Provided text -

## start

Mhmm. And the institutional investor just made a ridiculous upside because they put $5,000,000 in cash, made a promise, and is now able to exercise $50,000,000 worth of stock at $2 when it's actually at 18.

Justin:

Wow. And now Is

Henry Poydar:

it live right now? Because the stock is moving while we're talking.

Jordan:

It's it's it never got delisted which is the single most valuable thing that it had in its possession. And so some people made a lot of money on day one, and now if the business does well and turns into a nice boring infrastructure company with AI inference to sell, then they're gonna do ridiculously well on the investment. So we see this thing to make fun of, but somebody very crafty made a very smart move with a group of people and they they I I it's super interesting thing. I love it.

Henry Poydar:

I love it.

Justin:

I mean, the stock's up oh, wow. It was up let's see. It's up 372% 373 in the past five days.

## end

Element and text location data
## start

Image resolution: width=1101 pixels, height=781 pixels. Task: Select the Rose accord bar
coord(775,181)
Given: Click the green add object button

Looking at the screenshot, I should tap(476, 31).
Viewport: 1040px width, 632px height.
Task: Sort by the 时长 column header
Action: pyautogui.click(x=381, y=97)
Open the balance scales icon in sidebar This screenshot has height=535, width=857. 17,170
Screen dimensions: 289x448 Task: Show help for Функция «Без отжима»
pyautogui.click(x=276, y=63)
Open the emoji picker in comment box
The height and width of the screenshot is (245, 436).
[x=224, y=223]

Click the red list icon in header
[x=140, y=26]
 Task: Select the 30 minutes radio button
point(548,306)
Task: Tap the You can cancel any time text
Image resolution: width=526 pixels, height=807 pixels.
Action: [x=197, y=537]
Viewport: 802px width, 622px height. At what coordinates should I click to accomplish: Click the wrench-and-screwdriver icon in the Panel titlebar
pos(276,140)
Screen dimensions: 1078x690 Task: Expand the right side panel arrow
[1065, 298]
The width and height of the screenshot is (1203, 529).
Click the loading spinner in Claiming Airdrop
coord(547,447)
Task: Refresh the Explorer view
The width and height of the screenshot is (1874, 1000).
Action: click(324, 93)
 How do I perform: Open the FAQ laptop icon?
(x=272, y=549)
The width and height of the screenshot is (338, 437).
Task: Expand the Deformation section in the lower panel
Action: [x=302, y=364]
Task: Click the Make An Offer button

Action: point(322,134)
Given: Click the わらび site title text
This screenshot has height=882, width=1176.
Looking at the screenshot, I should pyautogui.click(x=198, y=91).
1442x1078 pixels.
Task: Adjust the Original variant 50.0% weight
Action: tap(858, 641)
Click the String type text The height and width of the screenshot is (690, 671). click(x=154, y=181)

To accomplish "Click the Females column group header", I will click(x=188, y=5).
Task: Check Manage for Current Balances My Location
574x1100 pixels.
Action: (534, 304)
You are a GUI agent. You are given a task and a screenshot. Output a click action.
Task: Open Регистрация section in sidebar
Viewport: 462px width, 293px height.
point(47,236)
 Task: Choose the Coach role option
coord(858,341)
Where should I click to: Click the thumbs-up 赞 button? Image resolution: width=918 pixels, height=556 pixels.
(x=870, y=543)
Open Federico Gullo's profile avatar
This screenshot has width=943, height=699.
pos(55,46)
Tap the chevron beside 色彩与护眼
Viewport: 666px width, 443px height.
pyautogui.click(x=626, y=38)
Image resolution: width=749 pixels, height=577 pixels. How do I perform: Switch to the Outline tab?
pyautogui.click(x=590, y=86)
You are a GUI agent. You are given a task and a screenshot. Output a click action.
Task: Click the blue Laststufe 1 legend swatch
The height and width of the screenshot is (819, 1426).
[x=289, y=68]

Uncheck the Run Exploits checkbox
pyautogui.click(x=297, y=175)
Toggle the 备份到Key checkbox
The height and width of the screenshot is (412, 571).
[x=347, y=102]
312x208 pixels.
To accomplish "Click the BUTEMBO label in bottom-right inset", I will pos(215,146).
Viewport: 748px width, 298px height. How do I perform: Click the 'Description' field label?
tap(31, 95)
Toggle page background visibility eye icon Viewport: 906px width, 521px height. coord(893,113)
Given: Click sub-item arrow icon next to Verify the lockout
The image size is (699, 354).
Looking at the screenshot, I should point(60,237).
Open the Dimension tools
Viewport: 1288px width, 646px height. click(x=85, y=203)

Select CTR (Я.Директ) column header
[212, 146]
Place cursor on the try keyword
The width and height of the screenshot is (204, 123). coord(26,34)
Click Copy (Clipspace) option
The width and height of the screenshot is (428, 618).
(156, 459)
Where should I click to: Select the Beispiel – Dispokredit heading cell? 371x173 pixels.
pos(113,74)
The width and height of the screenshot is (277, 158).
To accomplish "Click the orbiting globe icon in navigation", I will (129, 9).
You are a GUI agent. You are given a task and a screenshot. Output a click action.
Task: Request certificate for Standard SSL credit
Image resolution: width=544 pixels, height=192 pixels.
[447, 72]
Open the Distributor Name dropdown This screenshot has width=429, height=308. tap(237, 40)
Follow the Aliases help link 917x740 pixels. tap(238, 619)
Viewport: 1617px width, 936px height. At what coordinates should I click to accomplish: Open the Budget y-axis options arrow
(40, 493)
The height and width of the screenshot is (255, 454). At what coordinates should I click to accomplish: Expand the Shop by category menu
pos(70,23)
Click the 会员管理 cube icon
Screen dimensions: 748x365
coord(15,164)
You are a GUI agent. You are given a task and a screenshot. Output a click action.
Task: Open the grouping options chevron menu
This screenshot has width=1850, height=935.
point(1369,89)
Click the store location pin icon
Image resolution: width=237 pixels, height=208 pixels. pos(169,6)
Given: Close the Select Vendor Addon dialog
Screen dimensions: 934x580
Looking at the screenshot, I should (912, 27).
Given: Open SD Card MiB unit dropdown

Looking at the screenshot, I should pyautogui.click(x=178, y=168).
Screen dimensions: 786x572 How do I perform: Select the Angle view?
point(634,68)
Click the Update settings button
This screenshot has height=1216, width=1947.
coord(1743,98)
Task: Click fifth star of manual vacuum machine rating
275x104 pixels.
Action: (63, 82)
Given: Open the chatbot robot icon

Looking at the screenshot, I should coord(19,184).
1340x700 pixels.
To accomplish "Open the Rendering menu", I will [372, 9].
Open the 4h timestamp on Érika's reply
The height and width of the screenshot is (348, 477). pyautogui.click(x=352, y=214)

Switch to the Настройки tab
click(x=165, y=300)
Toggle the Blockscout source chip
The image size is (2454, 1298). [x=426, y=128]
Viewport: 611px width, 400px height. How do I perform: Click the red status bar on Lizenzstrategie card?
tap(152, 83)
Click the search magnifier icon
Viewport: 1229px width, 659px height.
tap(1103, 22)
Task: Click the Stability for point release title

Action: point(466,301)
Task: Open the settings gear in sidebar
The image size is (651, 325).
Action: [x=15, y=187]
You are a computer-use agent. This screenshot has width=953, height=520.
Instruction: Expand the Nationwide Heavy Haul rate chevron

## end

Task set -
1. In the stock conversation transcript, at what price per share can the institutional investor exercise the stock?
2. Continue the stock conversation transcript from its final line.

Answers to the tasks -
1. $2 per share, while the stock is actually at 18.

2.
Jordan:

Right. And you see this big spike in all the attention. And now now the company can sell stock to the open market to raise even more money to buy more infrastructure to turn it into a real business. So whether or not it succeeds, I don't know. But the move itself, you have to appreciate for doing it at this level so publicly, will being willing to take all the arrows, the attention, the heat, all that stuff, but beautifully executed, at least on the surface.

Justin:

Okay. I I have a comment and then a question, and Henry can take the question if he wants.

Jordan:

Okay. I hope I explained that properly without That was excellent. Too many gaps.

Henry Poydar:

That was excellent. Way way ahead of what I was thinking. Dude.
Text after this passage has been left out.